J’ai travaillé avec lui un peu par hasard. On était voisins d’atelier, ce qui n’est plus le cas, car je travaille chez moi. Et c’est Carlier qui m’a demandé de lui écrire un scénario. Lequel a plu, et qui a été publié. On a travaillé ensuite sur une série, qui s’est appelée au départ Déja mort, qu’on a envoyée chez Carabas, mais suite aux problèmes que j’évoquais tout à l’heure, ça ne se fera pas chez Carabas, Carlier s’est désengagé du projet. A un moment mon ami Jicépol était attaché au projet, mais finalement ça ne le branchait pas plus que ça. Du coup je pense le dessiner moi-même, travailler avec quelqu’un n’est pas ma priorité. J’ai du plaisir à dessiner les planches, je n’ai pas forcément du plaisir à scénariser pour quelqu’un d’autre. Il faut accepter d’être trahi, quand on est scénariste, et c’est normal, ça fait partie du jeu. La partie d’écriture pure et dure ne m’amuse pas. Comme je l’ai dit je fais beaucoup d’improvisation. Ce qui n’est pas possible avec un dessinateur, il faut du respect. Le dessinateur n’est pas une petite main, on travaille à deux. J’ai tout de même eu un plaisir fou de travailler avec Carlier, car parmi la jeune génération de dessinateurs, je pense que c’est l’un des plus forts ; ce type a un vrai sens du dessin. Il a un vrai vocabulaire.

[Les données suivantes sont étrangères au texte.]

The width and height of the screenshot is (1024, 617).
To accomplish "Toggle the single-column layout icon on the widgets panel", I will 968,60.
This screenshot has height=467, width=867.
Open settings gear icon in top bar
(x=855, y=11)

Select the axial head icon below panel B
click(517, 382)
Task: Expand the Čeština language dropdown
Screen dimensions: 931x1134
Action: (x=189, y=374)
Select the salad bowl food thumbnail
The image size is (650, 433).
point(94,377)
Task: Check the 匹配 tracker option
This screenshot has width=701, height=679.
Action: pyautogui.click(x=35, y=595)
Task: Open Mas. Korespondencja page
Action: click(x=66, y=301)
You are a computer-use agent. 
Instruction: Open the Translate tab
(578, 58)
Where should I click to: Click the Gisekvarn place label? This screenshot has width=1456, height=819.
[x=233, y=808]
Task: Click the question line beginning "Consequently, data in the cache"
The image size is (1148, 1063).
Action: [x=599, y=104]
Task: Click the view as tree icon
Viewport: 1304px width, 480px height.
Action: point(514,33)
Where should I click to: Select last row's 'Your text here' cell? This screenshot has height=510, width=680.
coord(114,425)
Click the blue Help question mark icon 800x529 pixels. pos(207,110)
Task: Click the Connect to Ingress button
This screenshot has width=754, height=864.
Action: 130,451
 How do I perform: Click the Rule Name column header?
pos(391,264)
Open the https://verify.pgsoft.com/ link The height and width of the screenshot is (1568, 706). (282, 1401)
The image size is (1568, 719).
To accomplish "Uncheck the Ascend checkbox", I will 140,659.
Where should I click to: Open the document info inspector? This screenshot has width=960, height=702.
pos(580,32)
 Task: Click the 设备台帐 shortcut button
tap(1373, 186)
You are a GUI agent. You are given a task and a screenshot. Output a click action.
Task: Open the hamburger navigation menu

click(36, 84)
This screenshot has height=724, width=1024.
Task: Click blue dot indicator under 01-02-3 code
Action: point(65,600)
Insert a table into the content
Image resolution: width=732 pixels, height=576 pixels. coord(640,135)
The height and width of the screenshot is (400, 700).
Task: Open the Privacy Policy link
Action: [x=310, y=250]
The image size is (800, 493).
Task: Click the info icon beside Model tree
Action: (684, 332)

Accéder à la BD Eddy et les robots A la fin d’Eddy et les robots, on a l’impression que ce n’est pas tout à fait une fin…
Mais il devait y avoir un deuxième tome chez Carabas, toujours avec Eddy comme héros. Avoir un oui ferme et définitif ça prend des mois, avoir un contrat en bonne et de forme, ça prend trois ans, se faire payer c’est inimaginable. Ce n’est pas ce qu’on touche chez Carabas qui paye mon loyer, les bouquins on les y fait plus pour le sport et l’amour du livre, mais quand même, le fait que les bouquins ne soient pas visibles, ça me déplaît. Moi Bredouille je l’ai vu une seule fois en librairie… à Rome. Et il paraît qu’il y en a eu un dans le sud de la France à un moment donné. C’est un copain qui m’a appelé pour me dire qu’il avait vu Eddy et les robots. Pourquoi faire des livres, pourquoi payer des tirages, pourquoi même payer des auteurs si ce n’est pas pour vendre des bouquins ? C’est se tirer une balle dans le pied… J’estime qu’un éditeur ce n’est pas seulement une carte de photocopies. Si c’est pour faire de la repro, je peux le faire moi-même.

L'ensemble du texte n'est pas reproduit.